Design more wall types than the straight wall and arrow wall maps. Go back to previous total war game iterations for siege battle designs, have three and four sides for potential walls to attack. Have walls within walls as we had in medieval 2, where you break through the first outer wall and then have to proceed to fight again in an inner siege. Redesigning cities with things like capture points that are themselves hidden away, so that in order to get to them the enemy needs to get through a very defensible chokepoint that the AI knows to defend. Expanding the size of the cities so we get to interact with some of that beautiful background, so we can get the experience of a large city and defend down alleyways and crossroads.
3. Random or planned traps in siege battles.

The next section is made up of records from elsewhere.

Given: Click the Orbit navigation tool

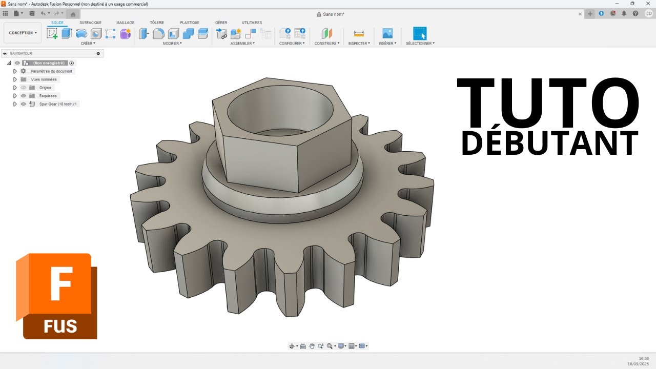Looking at the screenshot, I should pyautogui.click(x=292, y=346).
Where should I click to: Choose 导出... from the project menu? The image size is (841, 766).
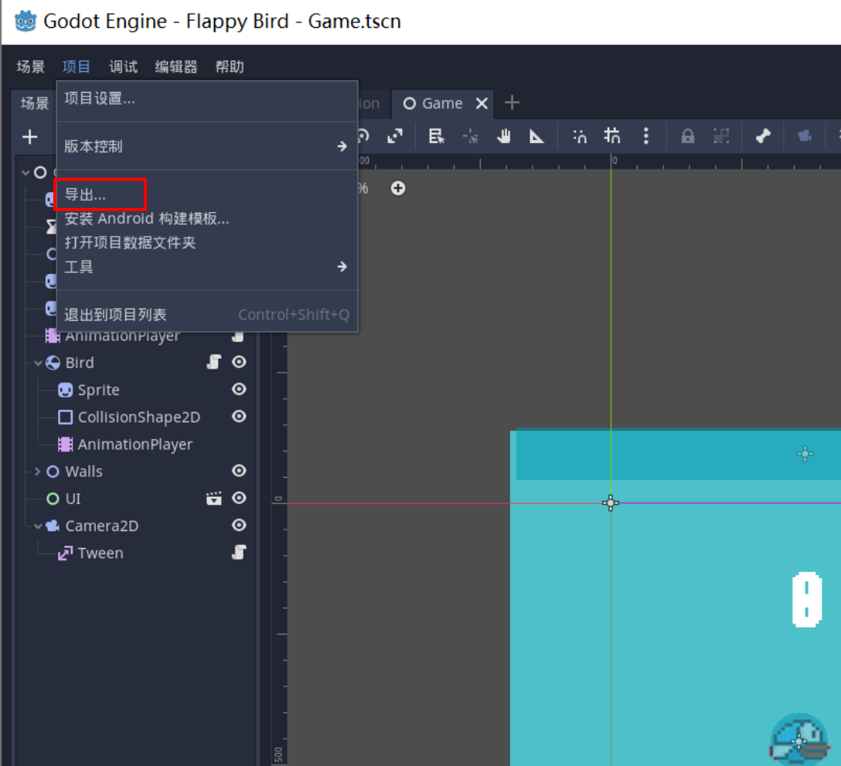[86, 195]
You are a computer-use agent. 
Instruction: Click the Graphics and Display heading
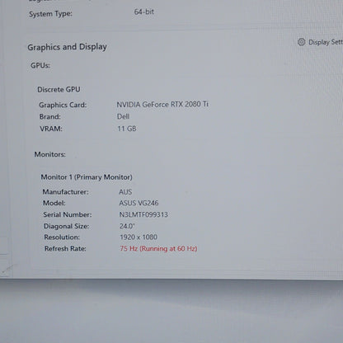point(67,47)
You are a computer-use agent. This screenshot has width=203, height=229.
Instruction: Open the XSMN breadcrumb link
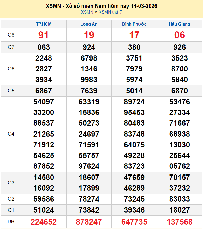pos(87,12)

Imagine during the planning phase before you start the battle that you and the AI could place traps around the city. Oil for the gates, houses that will collapse on enemies as they pass by them, parts of walls that collapse when a unit moves onto it. Take the following as an example of what I mean. Behind the playable area in Altdorf are two inaccessible bridges.
In this hypothetical, the map extends back into that city for further defense. Imagine you are attacking this city and now have the choice of crossing one of these two bridges. The one on the left looks easier because there is no gate and perhaps on the right side bridge there is also archers on the walls and spearmen behind that gate (walls can be added). So, you decide to go to for the easy bridge on the left and will then flank behind them. The bridge then collapses or explodes when you place units on it killing them units, or perhaps oil flows out from the towers and makes it uncrossable and kills units that try to do so. This punishes you for trying to take the easy route and forces you to confront the gate crossing.

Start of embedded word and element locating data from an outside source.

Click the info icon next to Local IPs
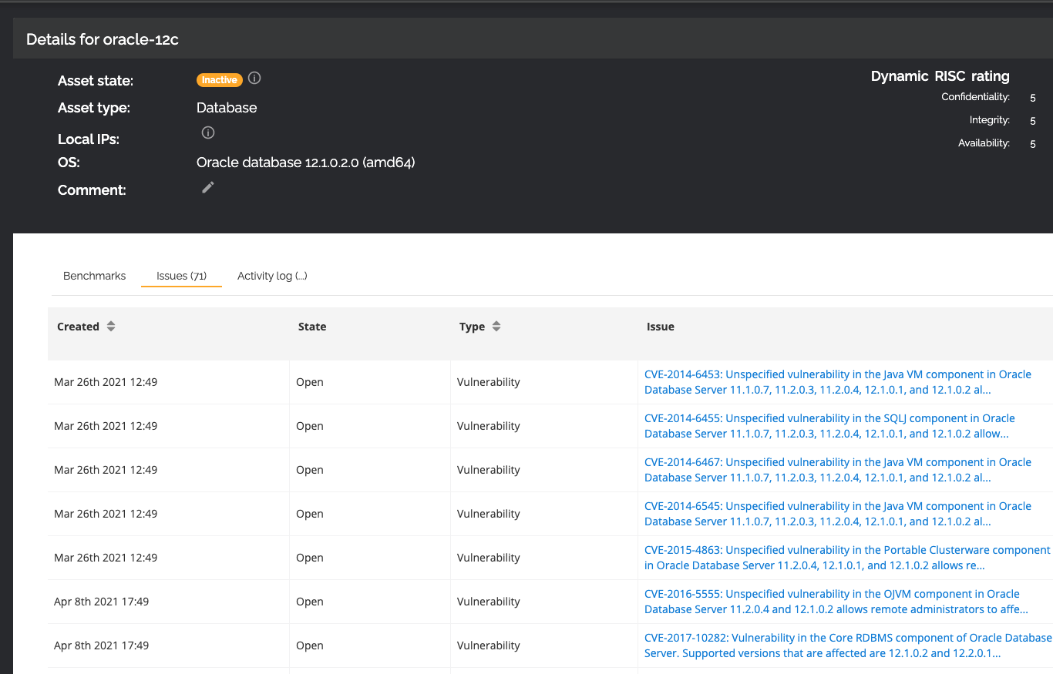This screenshot has width=1053, height=674. coord(207,132)
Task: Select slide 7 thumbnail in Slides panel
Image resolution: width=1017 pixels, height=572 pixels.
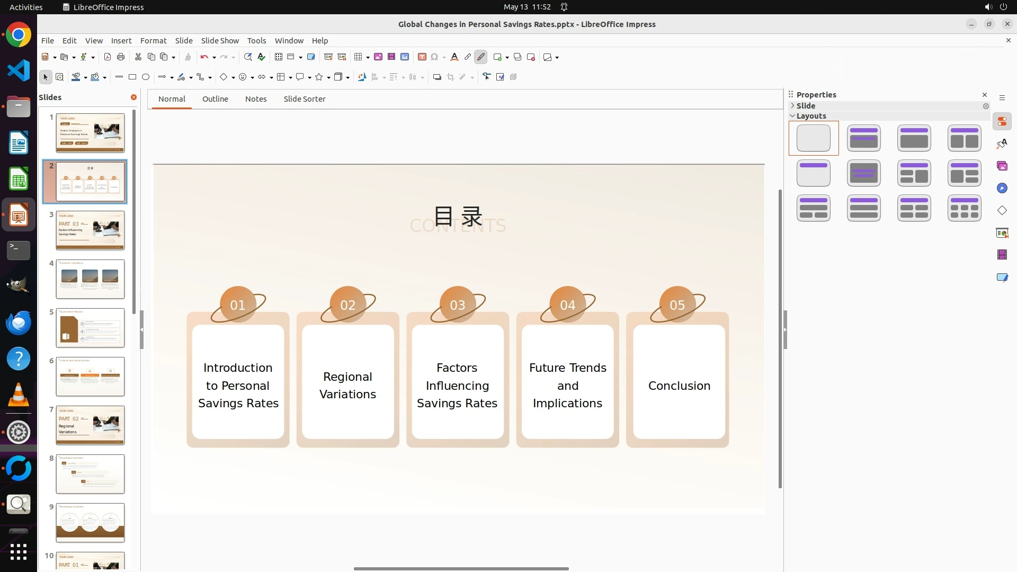Action: (90, 425)
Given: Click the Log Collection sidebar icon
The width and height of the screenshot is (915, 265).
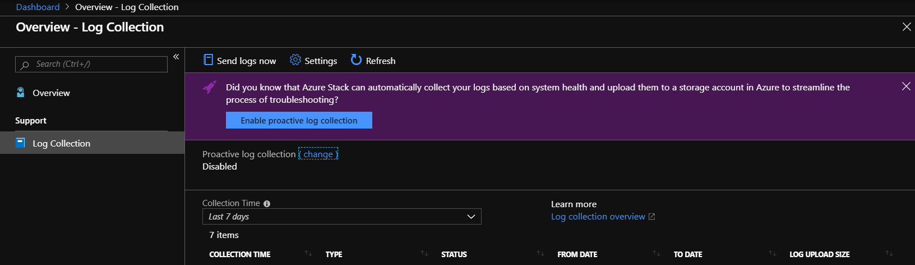Looking at the screenshot, I should pyautogui.click(x=21, y=143).
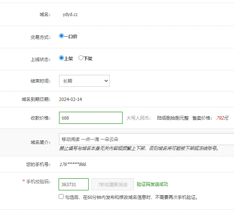234x212 pixels.
Task: Click the 上线状态 field label
Action: 40,59
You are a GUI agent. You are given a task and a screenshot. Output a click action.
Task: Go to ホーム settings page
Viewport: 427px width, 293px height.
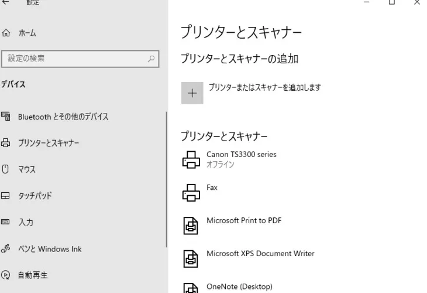[27, 33]
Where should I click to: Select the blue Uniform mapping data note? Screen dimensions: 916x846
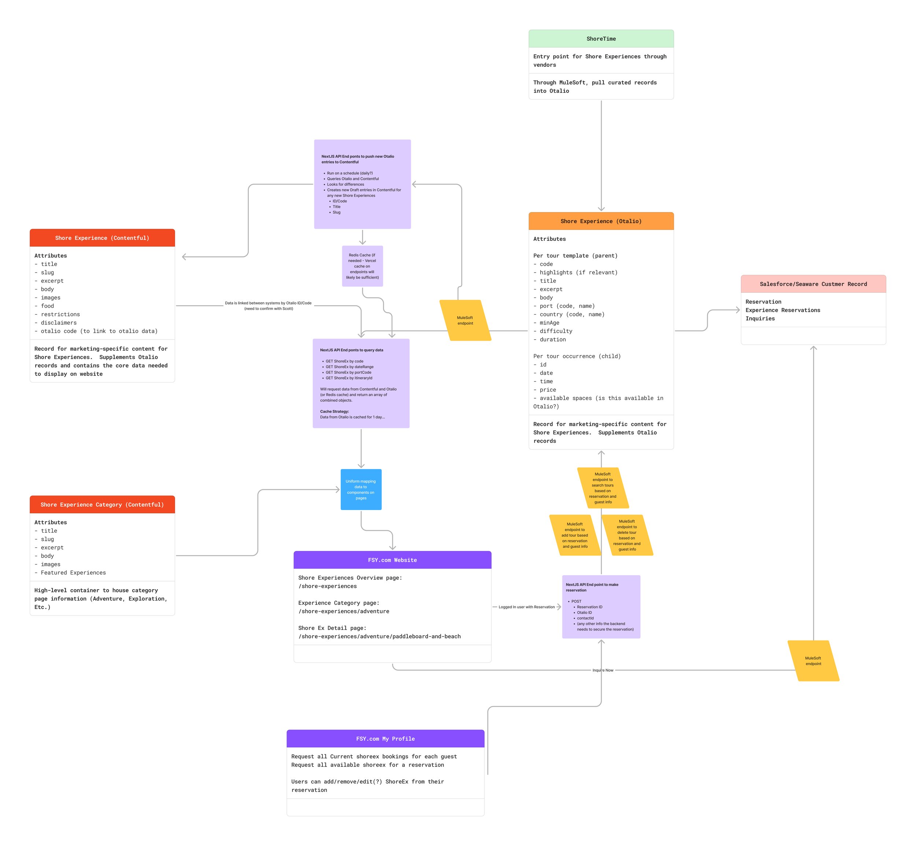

These are just examples, I'm sure people will have better suggestions. Maybe the amount of random or planned traps that can occur in a siege battle depends upon the size of the forces in play or upon the perceived advantage of the attacking force. If you as a defender are overwhelmed, maybe you get more traps to play with. Or another way of introducing it might be that for each turn the enemy lays siege to you on the campaign map, the more time you have had to prepare and hence get more traps to use. Additionally, certain hero types like the master engineer or even just race bonuses to Dwarfs or Skaven, for instance, can increase deployable traps.
4. Instancing Sieges.
I believe this has been brought up before, however, it recently was brought up again on Reddit with a discussion here
The idea is straightforward, we divide sieges (perhaps important ones like capitals) up into multiple stages. This way you could have a fight for the walls in one instance, after that is complete you then move into the next location to fight for the city, after this perhaps a fight for the inner sanctum or capital building, maybe a final battle in the University of Altdorf, or the Colleges of Magic if in Altdorf.
I appreciate anyone who takes the time to read this. It turned into a longer post than I initially intended. I hope I have been clear throughout, it is not foolproof, I am sure there will be mistakes and oversights. My desire is to help the community push for siege battle improvements through discussion and by ideally getting the attention of the development team. Any criticisms are welcome.